عنوان مقاله [English]
Introduction: Salinization of soil has been reported as a problem in many parts of the world. Salinization could occur either as a result of natural processes e.g. high concentrations of salt in parent materials or groundwater and/or anthropogenic actions such as over-irrigation. The salinization probably affects the chemical and physical properties of soil, soil microbiological processes, plant growth, and soil fauna. Both quantity and quality of water, however, are the most important eco-factors needed for earthworm survival and development, and also biodegradation processes.
Materials and Methods: In order to investigate the effect of irrigation water salinity on the survival and growth of earthworm Eisenia Fetida, an experiment was conducted in a completely randomized design with three replications under environmental conditions of the laboratory of Soil Sciences Department of Bu-Ali Sina University in Hamedan. The different types of water used in this study were: distilled water and saline water made with NaCl salt with electrical conductivity (EC) of 2, 4, 6, and 8 dS m-1. The experiment was carried out using completely randomized design in plastic containers of size 19 × 13 × 8 cm. Ten earthworms per container used in each exposure regime were introduced into the relevant test salinity by placing them on the surface and allowing them to burrow in. The test containers were covered with perforated lids to limit water loss due to evaporation and kept in 16 hours light, 8 hours dark at 25°C in a climate chamber for 42 days. Sampling was done at 3, 15, 21, 27, 33, 39, and 42 days after earthworms were introduced to the substrates to investigate mortality and weight changes of earthworms. The LC50 (concentration at which 50% of the earthworms are killed) and the EC50 (effect concentration at which a 50% reduction in a measured parameter) values for the salts expressed as conductivity (dS m-1) were calculated on day 27 and 42 by using the Probit Analysis.

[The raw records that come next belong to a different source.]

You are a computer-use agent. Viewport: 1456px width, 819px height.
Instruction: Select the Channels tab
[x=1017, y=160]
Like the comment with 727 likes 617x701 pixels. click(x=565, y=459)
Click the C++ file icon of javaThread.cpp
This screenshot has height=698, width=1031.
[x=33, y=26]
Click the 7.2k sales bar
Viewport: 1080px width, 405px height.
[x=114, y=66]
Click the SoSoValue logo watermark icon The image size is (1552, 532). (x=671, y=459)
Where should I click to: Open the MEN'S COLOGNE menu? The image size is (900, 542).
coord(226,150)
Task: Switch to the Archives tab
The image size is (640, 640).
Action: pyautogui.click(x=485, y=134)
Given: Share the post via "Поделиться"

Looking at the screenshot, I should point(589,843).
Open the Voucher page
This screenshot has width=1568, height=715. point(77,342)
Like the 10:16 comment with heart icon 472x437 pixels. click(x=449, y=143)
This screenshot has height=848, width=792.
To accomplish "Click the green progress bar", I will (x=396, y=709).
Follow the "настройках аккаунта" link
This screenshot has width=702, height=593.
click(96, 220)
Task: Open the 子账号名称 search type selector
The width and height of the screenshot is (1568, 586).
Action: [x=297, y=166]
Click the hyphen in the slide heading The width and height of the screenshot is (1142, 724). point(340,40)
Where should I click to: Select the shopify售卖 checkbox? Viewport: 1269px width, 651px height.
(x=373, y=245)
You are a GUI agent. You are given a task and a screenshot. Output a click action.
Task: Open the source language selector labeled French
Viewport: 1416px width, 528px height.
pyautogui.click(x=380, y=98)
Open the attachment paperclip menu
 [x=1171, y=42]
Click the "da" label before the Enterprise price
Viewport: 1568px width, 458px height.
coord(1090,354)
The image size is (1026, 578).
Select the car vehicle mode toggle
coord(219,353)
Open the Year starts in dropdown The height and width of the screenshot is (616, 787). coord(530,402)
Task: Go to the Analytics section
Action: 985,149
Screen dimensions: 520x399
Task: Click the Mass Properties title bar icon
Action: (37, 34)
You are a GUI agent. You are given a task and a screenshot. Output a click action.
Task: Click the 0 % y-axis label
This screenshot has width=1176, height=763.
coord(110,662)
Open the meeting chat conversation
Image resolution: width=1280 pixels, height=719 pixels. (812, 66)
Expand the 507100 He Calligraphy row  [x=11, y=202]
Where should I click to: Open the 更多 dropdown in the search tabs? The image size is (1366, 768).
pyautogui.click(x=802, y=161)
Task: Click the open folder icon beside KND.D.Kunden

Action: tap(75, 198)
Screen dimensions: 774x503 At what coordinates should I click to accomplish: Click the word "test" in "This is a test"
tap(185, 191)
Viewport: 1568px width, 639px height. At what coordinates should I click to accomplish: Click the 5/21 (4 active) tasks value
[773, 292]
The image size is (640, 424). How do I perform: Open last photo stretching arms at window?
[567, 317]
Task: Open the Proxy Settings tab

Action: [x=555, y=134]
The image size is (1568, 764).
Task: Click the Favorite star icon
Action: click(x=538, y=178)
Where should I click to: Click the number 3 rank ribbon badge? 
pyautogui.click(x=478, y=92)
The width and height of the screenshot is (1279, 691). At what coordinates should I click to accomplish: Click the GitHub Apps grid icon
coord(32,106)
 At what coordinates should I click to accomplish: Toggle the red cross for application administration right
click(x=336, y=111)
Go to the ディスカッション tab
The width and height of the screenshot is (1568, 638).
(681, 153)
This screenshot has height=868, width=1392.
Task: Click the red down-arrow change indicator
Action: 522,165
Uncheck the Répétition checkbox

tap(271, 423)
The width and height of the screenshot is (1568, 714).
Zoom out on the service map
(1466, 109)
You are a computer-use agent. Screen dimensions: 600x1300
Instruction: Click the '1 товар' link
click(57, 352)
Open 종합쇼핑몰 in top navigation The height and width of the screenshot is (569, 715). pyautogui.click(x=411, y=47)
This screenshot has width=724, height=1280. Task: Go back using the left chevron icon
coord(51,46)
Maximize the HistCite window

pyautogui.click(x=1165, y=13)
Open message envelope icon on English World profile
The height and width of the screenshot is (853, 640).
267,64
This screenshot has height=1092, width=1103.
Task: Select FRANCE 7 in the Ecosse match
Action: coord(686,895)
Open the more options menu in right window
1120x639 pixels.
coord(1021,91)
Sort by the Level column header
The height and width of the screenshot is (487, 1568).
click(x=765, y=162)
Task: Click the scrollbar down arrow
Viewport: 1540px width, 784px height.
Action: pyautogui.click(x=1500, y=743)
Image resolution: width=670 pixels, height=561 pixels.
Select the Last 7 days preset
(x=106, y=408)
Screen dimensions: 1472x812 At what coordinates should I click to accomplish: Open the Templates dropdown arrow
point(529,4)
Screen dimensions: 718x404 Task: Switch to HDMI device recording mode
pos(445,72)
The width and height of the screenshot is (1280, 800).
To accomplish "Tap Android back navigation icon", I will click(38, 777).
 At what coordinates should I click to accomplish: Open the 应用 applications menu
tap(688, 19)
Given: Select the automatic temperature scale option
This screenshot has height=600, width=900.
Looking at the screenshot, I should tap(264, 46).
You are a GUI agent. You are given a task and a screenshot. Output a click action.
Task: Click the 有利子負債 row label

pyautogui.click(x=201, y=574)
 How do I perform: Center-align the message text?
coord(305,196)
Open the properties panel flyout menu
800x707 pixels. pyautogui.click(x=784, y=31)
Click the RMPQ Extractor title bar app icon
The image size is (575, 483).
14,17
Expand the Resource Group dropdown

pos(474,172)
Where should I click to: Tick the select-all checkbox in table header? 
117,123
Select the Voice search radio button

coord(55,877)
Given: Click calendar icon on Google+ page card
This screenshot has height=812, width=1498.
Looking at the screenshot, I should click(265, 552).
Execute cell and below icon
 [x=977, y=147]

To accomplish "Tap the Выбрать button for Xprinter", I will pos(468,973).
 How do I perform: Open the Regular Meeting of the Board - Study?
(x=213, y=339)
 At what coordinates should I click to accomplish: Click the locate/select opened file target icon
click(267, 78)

Results and Discussion: On day 3, no significant effect of salinity on percentages of survival was found. The survival rate of Eisenia fetida was significantly affected in the EC range used during 42 days (Table 2). The irrigation with distilled water (EC0) had the highest survival rate while the irrigation water with EC 8 dS m-1 had the lowest value. During the 39 days of exposure, no significant difference was found in survival rate of earthworms between EC 2, EC 4 and EC 6 dS m-1, but at the end of day 42, the salinity levels with EC 8 dS m-1 had a significant effect on percentage of earthworm survival in which 91.68% mortality occurred. The mean weight change of earthworms exposed to water with EC 2 dS m-1 was not significantly different (p < /em> < 0.01) from those exposed to the distilled water during 39 days, but there was a decrease in earthworm weight on day 42. The calculated LC50 for mortality after 27 and 42 days was 7.5 and 4.31 dS m-1, respectively, and EC50 for growth was 7.94 and 6.82 dS m-1, respectively.
Conclusion: Our results showed that increased salinity had harmful effects on the growth and mortality of the earthworms (Eisenia fetida). Salinity can have detrimental effects on earthworms at concentrations considered safe for many plant species. We determined 42 day LC50 for mortality 4.31 dS m-1 (2521 mg lit-1). The EC50 for growth was 6.82 dS dS m-1 (3989 mg lit-1). The weight of earthworms was significantly affected by NaCl and dispersion analysis showed that NaCl concentration had a statistically significant influence on the weight of earthworms. The argument for using NaCl is that it is the predominant salt in most saline environments particularly in wastewaters. Since the salt type is dependent on the source of the contamination, it is, therefore, possible that other salts apart from NaCl could be the main compounds in saline toxicity in a specific area. The results of the current study suggest that the effects of salinity depend on the salt composition. Therefore, it would be important to assess the type of salt ions in soil in risk assessment, as this affects the extent of toxicity to soil organisms.